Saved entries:
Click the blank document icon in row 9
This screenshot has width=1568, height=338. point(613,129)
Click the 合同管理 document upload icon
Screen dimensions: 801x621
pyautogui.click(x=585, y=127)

▶ SHORT EXERCISE:
Copy these lines out exactly as they appear.

▶ THE SOLUTION:
Click the blank document icon in row 9
This screenshot has width=1568, height=338. point(613,129)
Click the 合同管理 document upload icon
Screen dimensions: 801x621
pyautogui.click(x=585, y=127)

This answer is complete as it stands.